— start Quoted passage —

# MIDWEST SPORTSMAN Central Ohio Division



## Phil Carver (Apr 5, 2004)

We will be at Griggs this coming Wednsday . It is the last chance to get in and fish enough tourny's to qualify for the classic . We will be blasting off at 6:00 or just before and will probably fish until 9:15 - 9:30 depending on the weather . I have rafle tickets for the ATV drawing still and even if you are not fishing with Midwest , feel free to buy some if you would like .


----------



## BuckeyeAngler17 (May 18, 2004)

How can you Qualify for the midwest sportsman classic.


----------



## GREENFISH77 (Apr 7, 2004)

In order to qualify for the classic you must fish 8 of our 12 tourneys. Unfortunately there's only 8 left. Only the top teams in points can advance to this event. However, only your best 8 scores count. So there is plenty of oppurtunity to make it. This event will be at Kentucky Lake and Lake Barkley. We would love to have a few more teams join us to finish the season. Feel free to ask us any questions!


----------



## Phil Carver (Apr 5, 2004)

We had a good weigh in for the water conditions tonight . As soon as weigh in was wrapped up , the sky cut loose . Here are the results .

1st -- Le Valley / Shaheen -- 3 fish at 4.13# also BB of 1.73# (Time to retire the Triton  )
2nd -- Carver / Jackson -- 3fish at 3.67#
3rd -- De Francisco / Johnson -- 3 fish at 3.54#
4th -- Vance / Vance -- 2 fish at 2.35#
5th -- Eichensehr / Huenke -- 2 fish at 1.99#

Good job guys !  i was very happy to see some fish come to the scales .

— end Quoted passage —
— start Supplied information —

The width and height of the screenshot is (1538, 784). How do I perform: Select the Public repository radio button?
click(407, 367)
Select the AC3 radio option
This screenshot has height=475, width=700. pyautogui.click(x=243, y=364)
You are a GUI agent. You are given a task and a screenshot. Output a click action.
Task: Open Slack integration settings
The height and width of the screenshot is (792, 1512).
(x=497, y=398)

— end Supplied information —
— start Supplied information —

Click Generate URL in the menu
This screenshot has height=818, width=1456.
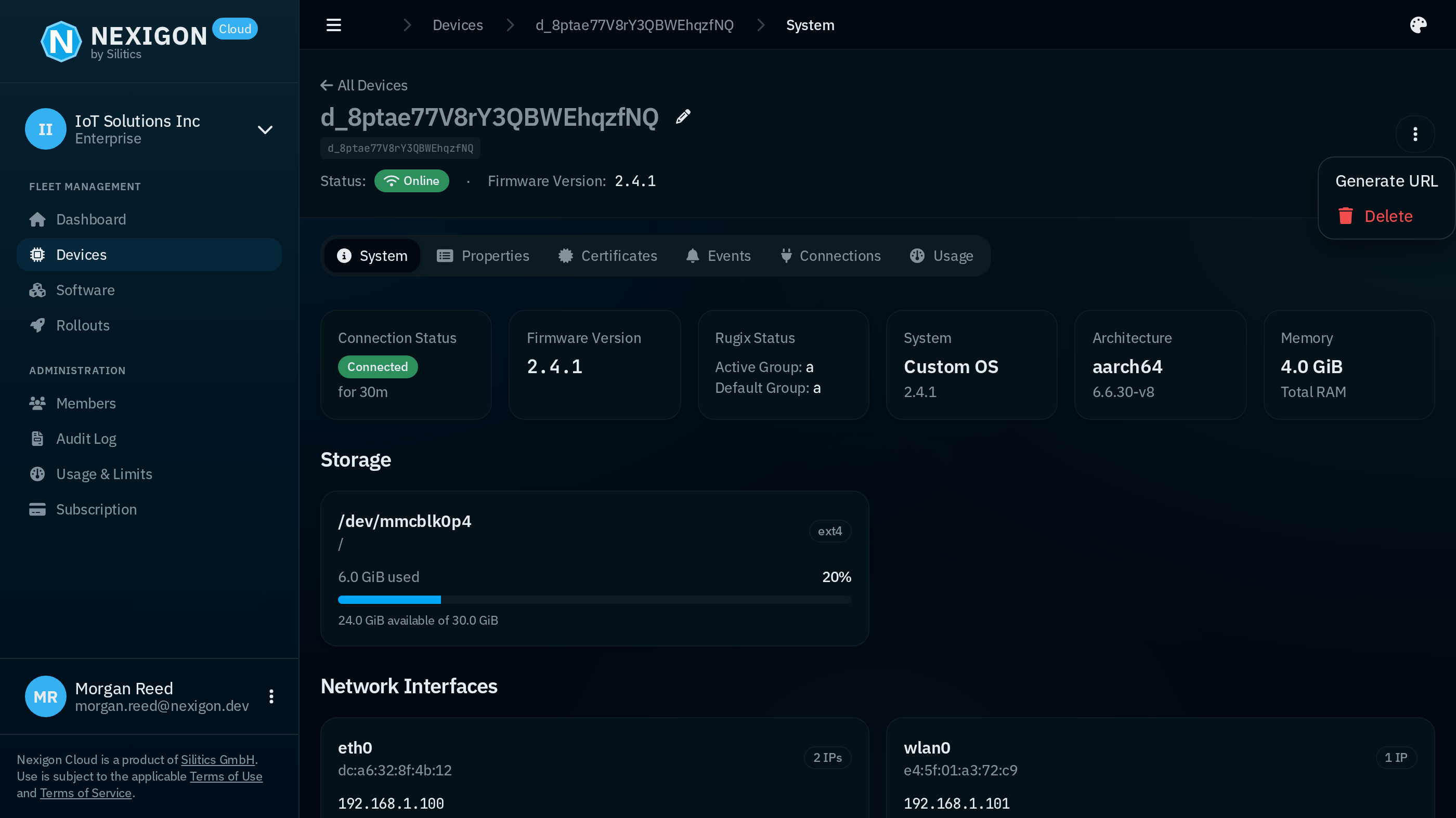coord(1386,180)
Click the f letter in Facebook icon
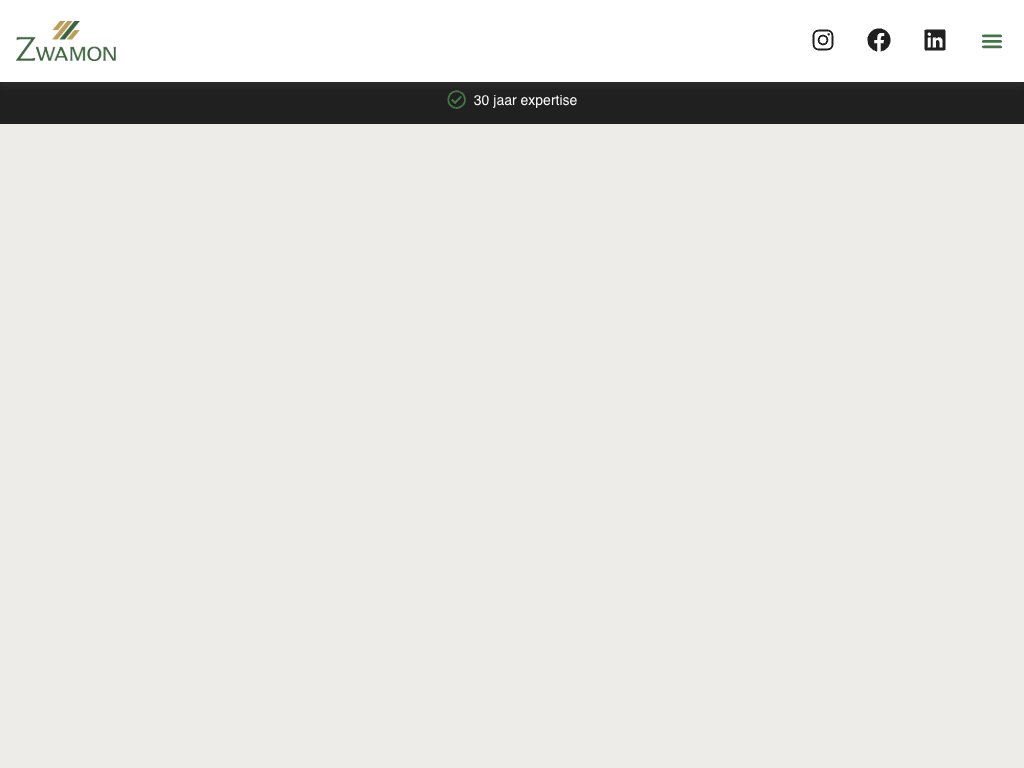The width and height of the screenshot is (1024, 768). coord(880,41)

— end Supplied information —

**Written tasks**:
A - In the fishing tournament thread, where will the classic be held?
B - Retype the part of the fishing tournament thread starting with "## GREENFISH77 (Apr" and going on through "the results .".
C - Continue the fishing tournament thread from the point where it stops.

**Outputs for the tasks**:
A - Kentucky Lake and Lake Barkley.

B -
## GREENFISH77 (Apr 7, 2004)

In order to qualify for the classic you must fish 8 of our 12 tourneys. Unfortunately there's only 8 left. Only the top teams in points can advance to this event. However, only your best 8 scores count. So there is plenty of oppurtunity to make it. This event will be at Kentucky Lake and Lake Barkley. We would love to have a few more teams join us to finish the season. Feel free to ask us any questions!


----------



## Phil Carver (Apr 5, 2004)

We had a good weigh in for the water conditions tonight . As soon as weigh in was wrapped up , the sky cut loose . Here are the results .

C -
----------



## Phil Carver (Apr 5, 2004)

Year to date points after 5 events

Carver - Jackson --- 216 points
Ingram - Sherman --- 199 points
Vance - Vance --- 194 points
De Francisco - Johnson --- 184 points
Le Valley - Shaheen --- 177 points
Waring - Waring --- 160 points
Eichensehr - Heunke --- 120 points


----------



## Phil Carver (Apr 5, 2004)

If any-one would like a hat or shirt like the ones that I wear at the tourny's let me know . Hats are $10 and shirts are $25 if you would like your name on the shirt , it is an additional $5 .


----------



## BIGDAWG (Apr 17, 2004)

Phil, Put me down for a shirt, how long do they take to come in? Thanks in advance. You and Gabe fishing TNT this weekend?


----------



## Phil Carver (Apr 5, 2004)

Ya were fishing TNT at Delaware this Saturday if we can get to the lake .


----------



## Phil Carver (Apr 5, 2004)

Also , there is a guest book on the cental divisions web site . Feel free to use it to post your concerns or hook up with other Midwest members for a fishing trip .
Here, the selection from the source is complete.